**SOURCE DATA:**
-- -- --

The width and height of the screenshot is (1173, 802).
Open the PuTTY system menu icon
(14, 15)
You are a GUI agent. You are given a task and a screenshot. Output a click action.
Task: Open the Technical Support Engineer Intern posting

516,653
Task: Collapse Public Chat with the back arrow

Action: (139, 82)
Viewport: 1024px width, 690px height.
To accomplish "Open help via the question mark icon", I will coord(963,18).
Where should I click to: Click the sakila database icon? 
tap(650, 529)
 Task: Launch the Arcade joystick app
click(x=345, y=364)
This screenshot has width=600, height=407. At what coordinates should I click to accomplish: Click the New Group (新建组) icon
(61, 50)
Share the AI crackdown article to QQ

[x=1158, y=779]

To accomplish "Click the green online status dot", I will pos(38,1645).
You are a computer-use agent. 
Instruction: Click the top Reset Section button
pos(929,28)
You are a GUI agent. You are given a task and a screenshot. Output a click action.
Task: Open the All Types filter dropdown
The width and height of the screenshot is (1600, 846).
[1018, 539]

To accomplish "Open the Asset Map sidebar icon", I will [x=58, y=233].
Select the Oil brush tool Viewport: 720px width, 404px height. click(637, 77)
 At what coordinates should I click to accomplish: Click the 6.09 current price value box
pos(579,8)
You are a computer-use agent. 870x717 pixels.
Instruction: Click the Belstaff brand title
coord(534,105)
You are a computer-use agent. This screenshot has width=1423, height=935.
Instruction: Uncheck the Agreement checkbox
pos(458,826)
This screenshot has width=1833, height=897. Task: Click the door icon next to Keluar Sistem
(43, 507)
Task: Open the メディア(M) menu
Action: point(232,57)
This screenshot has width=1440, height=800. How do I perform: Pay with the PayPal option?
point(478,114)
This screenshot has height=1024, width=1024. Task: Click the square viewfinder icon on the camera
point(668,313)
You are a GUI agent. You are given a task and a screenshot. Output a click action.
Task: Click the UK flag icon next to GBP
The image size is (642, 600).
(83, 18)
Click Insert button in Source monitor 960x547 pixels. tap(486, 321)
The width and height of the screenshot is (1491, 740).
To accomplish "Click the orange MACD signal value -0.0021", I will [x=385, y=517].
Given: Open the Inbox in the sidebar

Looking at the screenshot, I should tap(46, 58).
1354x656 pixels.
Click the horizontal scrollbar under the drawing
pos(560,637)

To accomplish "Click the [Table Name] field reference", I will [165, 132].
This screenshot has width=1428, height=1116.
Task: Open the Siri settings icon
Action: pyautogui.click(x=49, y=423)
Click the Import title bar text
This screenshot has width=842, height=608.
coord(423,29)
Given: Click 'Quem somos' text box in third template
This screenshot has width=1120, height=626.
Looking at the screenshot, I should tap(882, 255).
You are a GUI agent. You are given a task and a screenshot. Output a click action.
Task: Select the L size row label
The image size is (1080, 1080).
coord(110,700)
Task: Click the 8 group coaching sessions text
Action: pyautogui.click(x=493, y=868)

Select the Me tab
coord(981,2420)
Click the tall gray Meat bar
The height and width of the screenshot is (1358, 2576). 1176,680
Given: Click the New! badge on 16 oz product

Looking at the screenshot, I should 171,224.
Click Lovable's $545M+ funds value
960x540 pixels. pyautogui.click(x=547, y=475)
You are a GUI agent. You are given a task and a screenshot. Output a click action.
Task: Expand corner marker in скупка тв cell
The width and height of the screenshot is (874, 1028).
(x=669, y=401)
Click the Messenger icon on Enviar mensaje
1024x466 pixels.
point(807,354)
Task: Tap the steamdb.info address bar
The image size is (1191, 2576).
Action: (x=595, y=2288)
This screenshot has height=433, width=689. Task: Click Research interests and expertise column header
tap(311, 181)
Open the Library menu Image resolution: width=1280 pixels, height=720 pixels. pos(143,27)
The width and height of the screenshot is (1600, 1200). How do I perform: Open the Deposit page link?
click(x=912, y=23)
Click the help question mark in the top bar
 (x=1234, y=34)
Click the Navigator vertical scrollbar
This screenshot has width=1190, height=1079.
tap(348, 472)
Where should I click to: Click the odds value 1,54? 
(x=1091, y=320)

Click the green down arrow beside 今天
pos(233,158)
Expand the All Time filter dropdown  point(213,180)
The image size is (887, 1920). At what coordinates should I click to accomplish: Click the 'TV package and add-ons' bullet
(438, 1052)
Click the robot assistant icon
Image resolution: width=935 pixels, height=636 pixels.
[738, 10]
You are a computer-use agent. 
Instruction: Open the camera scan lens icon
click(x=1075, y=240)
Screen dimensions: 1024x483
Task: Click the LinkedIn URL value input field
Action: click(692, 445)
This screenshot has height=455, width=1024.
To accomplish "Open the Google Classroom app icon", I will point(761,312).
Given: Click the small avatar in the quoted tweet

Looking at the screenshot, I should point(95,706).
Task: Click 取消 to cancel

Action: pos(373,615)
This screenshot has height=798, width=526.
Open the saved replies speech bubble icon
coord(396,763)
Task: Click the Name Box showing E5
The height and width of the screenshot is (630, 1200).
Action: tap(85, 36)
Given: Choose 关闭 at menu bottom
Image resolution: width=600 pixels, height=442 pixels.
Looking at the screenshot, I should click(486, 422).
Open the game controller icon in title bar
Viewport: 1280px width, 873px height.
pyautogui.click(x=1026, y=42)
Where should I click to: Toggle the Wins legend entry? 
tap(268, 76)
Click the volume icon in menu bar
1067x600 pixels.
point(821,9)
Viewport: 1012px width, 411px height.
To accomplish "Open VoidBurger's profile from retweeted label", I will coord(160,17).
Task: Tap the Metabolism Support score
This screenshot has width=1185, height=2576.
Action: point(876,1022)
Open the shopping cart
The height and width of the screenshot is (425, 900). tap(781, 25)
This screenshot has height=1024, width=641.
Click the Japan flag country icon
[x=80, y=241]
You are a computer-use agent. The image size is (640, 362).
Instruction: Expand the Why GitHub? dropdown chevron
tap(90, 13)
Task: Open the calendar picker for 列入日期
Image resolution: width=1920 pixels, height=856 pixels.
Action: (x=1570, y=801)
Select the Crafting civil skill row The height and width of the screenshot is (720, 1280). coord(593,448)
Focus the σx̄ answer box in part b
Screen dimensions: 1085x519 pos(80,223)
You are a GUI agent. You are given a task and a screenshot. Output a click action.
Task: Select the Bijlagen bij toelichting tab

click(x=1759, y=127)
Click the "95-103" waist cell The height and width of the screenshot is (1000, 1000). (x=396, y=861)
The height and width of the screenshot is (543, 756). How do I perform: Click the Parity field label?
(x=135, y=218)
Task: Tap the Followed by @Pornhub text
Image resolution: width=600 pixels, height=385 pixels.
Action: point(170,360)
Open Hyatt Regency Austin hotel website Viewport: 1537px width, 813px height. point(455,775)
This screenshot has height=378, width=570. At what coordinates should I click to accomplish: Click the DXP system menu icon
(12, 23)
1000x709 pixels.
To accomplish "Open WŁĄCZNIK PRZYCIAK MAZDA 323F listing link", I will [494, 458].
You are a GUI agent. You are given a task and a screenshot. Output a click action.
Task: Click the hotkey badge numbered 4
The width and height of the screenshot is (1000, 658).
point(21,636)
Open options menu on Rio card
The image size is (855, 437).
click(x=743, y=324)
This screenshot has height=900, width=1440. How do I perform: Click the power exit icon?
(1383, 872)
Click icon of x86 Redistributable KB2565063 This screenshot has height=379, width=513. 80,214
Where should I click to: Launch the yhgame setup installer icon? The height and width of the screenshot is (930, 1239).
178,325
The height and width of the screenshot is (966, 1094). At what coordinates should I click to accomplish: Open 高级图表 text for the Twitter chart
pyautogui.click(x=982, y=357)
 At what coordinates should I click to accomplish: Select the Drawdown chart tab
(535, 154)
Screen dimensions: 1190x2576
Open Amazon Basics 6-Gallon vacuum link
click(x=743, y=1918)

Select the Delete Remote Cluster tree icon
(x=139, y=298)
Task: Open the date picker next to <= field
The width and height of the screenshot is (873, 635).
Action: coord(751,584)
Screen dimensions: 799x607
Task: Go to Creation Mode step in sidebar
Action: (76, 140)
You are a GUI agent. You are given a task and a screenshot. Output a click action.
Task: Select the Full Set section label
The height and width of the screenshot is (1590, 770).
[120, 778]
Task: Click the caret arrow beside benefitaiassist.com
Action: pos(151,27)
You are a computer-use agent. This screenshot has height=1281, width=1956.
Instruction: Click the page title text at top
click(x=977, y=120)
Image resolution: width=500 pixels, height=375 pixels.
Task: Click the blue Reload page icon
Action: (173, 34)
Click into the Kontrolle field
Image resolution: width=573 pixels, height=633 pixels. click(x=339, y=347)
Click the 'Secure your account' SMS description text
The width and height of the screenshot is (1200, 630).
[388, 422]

-- -- --

Please copy, exactly as written, every line in the listing above from the line with "The width and height of the screenshot is (1600, 1200)." up to and including the line with "Expand the All".

The width and height of the screenshot is (1600, 1200). How do I perform: Open the Deposit page link?
click(x=912, y=23)
Click the help question mark in the top bar
 (x=1234, y=34)
Click the Navigator vertical scrollbar
This screenshot has width=1190, height=1079.
tap(348, 472)
Where should I click to: Click the odds value 1,54? 
(x=1091, y=320)

Click the green down arrow beside 今天
pos(233,158)
Expand the All Time filter dropdown  point(213,180)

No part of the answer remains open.